Books
Malkin has written four books, all published by Regnery Publishing.
- Her first book, Invasion: How America Still Welcomes Terrorists, Criminals, and Other Foreign Menaces (2002) was a New York Times bestseller.
- In 2004, she wrote In Defense of Internment: The Case for 'Racial Profiling' in World War II and the War on Terror, defending the U.S. government's internment of 112,000 Japanese Americans in prison camps during World War II, and arguing that the same procedures could be used on Arab- and Muslim-Americans today. The book engendered harsh criticism from several Asian American civil rights organizations. The "Historians' Committee for Fairness", a group of professors, condemned the book for not having undergone peer review and argued that its central thesis is false. As a result of the controversy, the Hawaii-based newspaper MidWeek dropped her column in August 2004; The Virginian-Pilot called her "an Asian Ann Coulter" and dropped her column in November 2004. Malkin responded: "I'm not Asian, I'm American," and described the comparison to Coulter as, "a compliment." Critics of Malkin's theory attempted to get the Manzanar National Historic Site, (a former relocation and internment camp), to ban her book from its store, but failed.

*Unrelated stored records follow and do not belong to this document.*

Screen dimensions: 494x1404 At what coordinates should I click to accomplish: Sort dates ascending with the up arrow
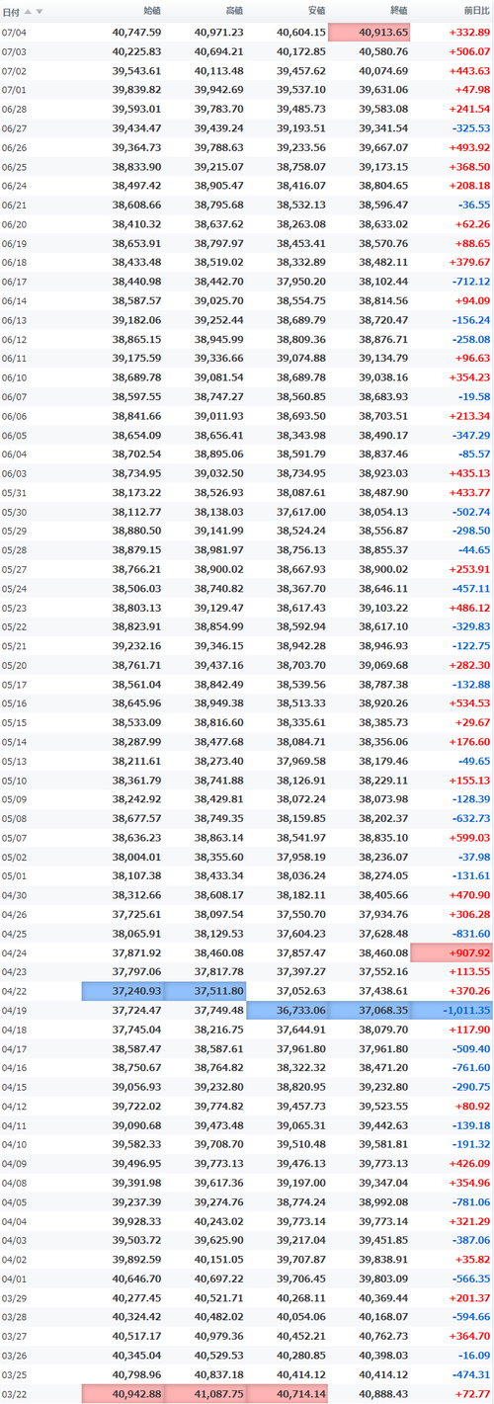click(x=28, y=12)
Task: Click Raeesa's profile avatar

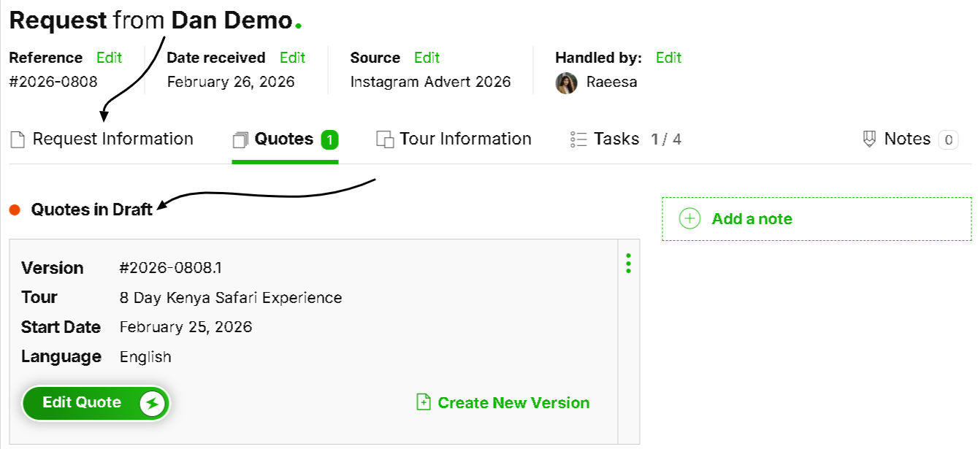Action: [566, 82]
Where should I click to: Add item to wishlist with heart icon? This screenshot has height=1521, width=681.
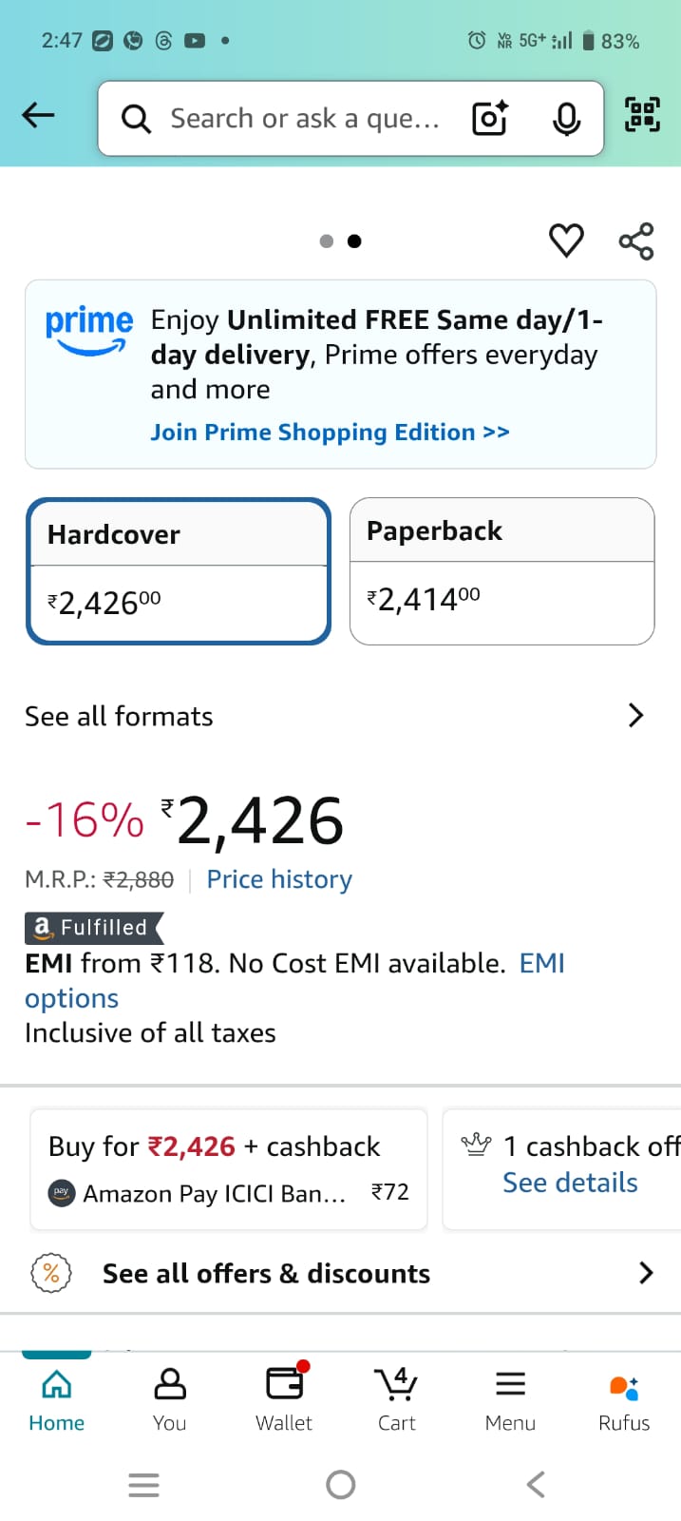[566, 241]
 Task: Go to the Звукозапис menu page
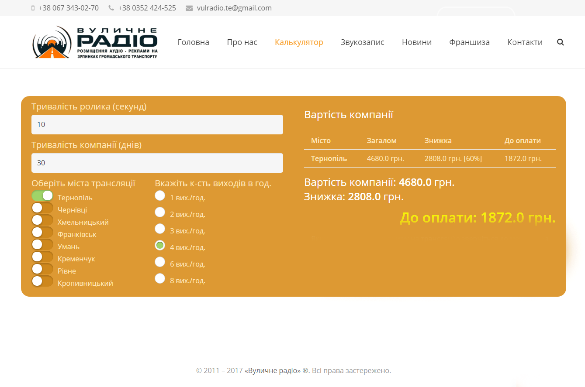(363, 42)
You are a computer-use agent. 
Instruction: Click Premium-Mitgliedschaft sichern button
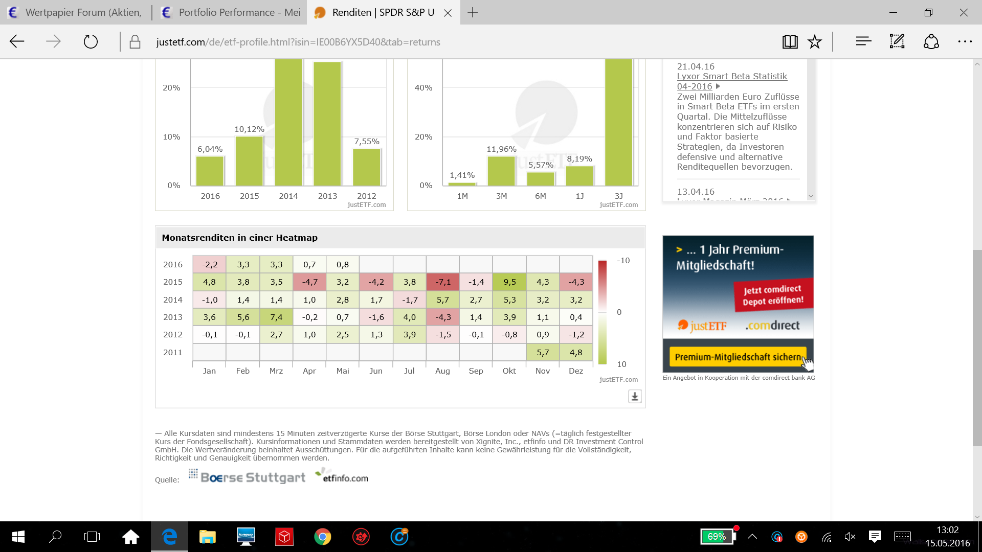(x=738, y=357)
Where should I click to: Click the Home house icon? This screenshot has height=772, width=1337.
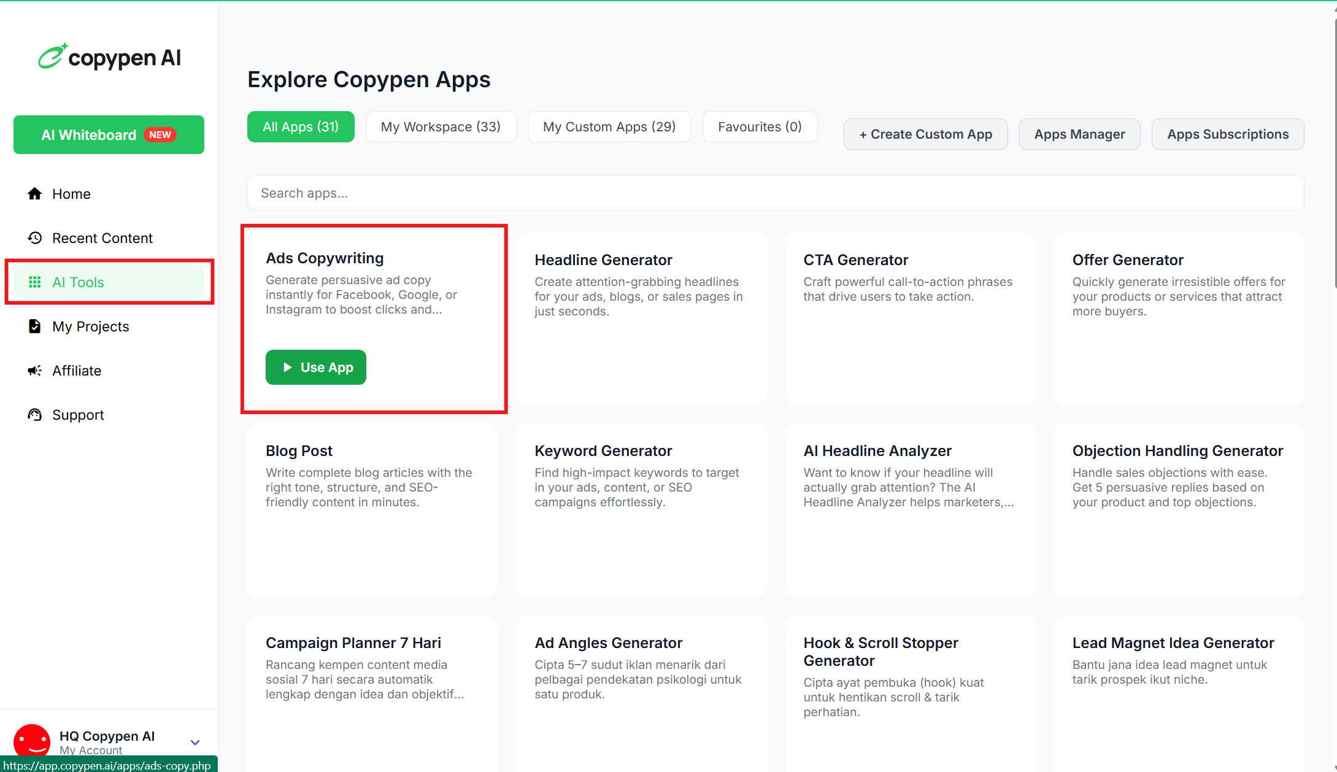[x=35, y=194]
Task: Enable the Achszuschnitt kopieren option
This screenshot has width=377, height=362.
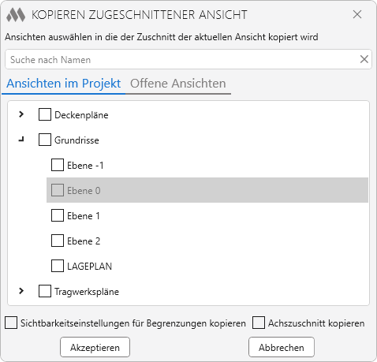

- Malkin's third book, Unhinged: Exposing Liberals Gone Wild, was released in October 2005.
- Culture of Corruption: Obama and His Team of Tax Cheats, Crooks, and Cronies, Malkin's fourth book, was released in July 2009 and was a The New York Times Non-Fiction, Hardcover Best Seller for six weeks. Malkin said she hoped the book would, "shatter completely the myths of hope and change in the new politics in Washington," described the Obama administration as run by, "influence peddlers, power brokers and very wealthy people," and called it, "one of the most corrupt administrations in recent memory." She later discussed chapter two of the book, "Bitter Half: First Crony Michelle Obama," on NBC's Today show. She described Michelle Obama as, "steeped in the politics of the Daley machine," and as having based her professional career on nepotism and "old white boy" network connections.